There were only a couple of workers inside the plant at the time as the majority of the seven man crew assigned to decommission it had left for home at 4:30 pm. 

Roland Blais, an acetylene operator, crawled out of the collapsing building after the first blast. Charles Wakesdale, who was at the opposite end of the plant, had his office door and windows blown out. He hit the emergency alarm and tried to call 999 but the phone line was dead. He jumped out one of the broken windows when more explosions began. A third man, a delivery truck driver outside the building, also escaped but his truck was destroyed.


University of Winnipeg Archives, Western Canada Pictorial Index,
Winnipeg Free Press Collection, 36132_a1206

The neighbourhood resembled a war zone with flames, explosions and raining shrapnel. Acetylene tanks landed in yards nearest to the plant. One smaller piece of metal went through a garage wall and the front window of at least one nearby house was blown out.

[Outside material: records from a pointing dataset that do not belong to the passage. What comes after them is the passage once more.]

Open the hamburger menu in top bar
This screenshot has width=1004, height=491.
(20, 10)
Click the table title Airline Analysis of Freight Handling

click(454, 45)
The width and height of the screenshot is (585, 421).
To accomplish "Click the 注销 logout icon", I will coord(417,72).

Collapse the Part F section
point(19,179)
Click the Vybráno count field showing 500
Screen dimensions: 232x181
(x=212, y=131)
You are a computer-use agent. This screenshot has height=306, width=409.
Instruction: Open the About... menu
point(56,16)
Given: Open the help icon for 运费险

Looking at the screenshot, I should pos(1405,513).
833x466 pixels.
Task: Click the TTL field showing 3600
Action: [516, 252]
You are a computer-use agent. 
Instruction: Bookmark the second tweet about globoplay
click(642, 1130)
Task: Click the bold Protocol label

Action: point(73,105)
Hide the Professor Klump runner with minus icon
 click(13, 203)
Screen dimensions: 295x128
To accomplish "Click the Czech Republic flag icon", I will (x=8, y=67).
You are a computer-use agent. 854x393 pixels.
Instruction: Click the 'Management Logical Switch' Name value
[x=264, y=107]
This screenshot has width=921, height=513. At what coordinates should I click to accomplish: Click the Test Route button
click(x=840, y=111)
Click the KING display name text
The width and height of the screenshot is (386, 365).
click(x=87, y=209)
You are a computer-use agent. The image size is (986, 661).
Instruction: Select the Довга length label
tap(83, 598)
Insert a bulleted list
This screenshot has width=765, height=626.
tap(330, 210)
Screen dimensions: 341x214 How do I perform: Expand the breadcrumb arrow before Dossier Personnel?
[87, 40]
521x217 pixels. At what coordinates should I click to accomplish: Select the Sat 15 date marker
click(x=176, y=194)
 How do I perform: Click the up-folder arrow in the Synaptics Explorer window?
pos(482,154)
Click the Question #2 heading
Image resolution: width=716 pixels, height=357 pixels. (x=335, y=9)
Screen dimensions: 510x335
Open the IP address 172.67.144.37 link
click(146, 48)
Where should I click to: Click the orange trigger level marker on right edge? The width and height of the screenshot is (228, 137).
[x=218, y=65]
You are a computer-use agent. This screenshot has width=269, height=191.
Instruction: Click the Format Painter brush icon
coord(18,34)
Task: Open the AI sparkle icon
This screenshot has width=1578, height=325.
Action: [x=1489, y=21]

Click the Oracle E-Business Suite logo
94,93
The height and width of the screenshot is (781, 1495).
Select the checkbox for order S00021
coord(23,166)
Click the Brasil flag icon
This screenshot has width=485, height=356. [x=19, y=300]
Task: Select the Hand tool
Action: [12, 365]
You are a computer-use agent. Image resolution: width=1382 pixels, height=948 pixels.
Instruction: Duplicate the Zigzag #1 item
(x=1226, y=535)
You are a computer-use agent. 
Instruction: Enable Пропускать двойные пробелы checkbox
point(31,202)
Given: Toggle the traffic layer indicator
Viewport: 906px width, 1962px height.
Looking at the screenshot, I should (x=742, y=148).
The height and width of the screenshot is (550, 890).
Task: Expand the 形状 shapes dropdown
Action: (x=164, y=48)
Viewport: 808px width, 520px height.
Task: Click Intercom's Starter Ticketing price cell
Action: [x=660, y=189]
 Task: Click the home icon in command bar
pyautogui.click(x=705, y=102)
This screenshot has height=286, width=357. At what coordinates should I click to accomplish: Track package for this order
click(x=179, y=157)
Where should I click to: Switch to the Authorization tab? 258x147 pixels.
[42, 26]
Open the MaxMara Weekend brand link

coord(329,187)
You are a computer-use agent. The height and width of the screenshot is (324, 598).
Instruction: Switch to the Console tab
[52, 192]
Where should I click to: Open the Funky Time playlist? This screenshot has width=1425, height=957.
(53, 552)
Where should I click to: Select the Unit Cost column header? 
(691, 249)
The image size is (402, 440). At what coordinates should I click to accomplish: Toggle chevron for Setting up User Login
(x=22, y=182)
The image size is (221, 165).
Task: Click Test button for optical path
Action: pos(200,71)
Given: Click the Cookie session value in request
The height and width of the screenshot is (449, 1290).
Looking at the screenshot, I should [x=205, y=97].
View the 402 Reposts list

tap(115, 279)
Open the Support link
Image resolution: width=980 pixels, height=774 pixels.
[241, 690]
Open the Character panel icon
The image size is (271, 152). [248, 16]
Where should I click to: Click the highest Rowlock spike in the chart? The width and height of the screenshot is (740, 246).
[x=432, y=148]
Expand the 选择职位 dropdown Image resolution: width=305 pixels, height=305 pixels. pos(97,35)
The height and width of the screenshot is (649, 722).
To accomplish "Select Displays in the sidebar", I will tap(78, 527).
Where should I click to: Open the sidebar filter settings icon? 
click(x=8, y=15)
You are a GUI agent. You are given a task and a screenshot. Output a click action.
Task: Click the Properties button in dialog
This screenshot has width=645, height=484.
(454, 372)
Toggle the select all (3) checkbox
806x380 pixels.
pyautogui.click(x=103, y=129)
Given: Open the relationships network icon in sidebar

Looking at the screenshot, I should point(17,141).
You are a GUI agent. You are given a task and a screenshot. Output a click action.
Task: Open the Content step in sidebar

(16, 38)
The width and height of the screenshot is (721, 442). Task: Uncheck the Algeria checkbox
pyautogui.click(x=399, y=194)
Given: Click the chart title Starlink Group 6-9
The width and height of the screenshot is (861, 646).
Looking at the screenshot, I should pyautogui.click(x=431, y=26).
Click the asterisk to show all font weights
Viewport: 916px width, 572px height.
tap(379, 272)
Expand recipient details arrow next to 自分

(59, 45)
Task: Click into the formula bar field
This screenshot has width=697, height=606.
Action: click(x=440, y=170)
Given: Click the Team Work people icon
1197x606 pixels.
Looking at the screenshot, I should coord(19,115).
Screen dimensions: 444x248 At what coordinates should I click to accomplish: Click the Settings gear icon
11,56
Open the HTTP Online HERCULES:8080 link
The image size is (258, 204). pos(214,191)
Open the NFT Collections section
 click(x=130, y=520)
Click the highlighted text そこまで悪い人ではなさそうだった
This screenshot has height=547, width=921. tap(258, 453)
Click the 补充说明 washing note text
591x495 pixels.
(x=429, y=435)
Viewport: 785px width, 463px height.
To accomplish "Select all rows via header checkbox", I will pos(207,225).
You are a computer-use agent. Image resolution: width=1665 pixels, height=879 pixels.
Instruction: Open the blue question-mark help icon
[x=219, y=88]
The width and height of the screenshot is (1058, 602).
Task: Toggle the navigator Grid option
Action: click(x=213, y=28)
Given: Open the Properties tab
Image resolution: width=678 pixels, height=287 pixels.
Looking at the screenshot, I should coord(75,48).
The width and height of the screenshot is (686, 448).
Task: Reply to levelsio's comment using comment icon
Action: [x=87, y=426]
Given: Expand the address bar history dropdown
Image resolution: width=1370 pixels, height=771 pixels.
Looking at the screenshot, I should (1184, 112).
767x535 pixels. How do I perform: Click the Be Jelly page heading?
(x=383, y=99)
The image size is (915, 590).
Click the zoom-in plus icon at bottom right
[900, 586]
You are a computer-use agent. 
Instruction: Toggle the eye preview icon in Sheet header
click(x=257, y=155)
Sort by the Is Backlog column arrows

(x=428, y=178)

All of the city's police officers were dispatched to the scene. They evacuated homes within a one block radius of the site then did a door-to-door search to make sure nobody was injured inside their home.

Every available firefighter, some in street clothes, were called out. They fought the blaze despite the risk of more explosions coming from the rubble.


University of Winnipeg Archives, Western Canada Pictorial Index,
Winnipeg Free Press Collection, 35287_a1178

Two hours after the explosions began the only thing left burning was a flame from a calcium carbide tank. The rest of the 200 square foot site was just smouldering debris. Miraculously, there were no deaths or serious injuries.

The fire commissioner's office investigated the disaster. A leaking high pressure acetylene gas line was blamed for setting off the first explosion that triggered the subsequent explosions and fire.


Fire aftermath. Courtesy W. J. Smith family archives

Valour Road residents were relieved that the oxygen plant was finally gone from the neighbourhood though some living near the new plant expressed their concerns to the city.

The site was eventually cleared and sold off as residential lots. The four houses from 1199 to 1207 Valour Road, all built in 1970, mark where the oxygen plant once stood.

Air Liquide's Winnipeg plant is still located at 58 Weston Street.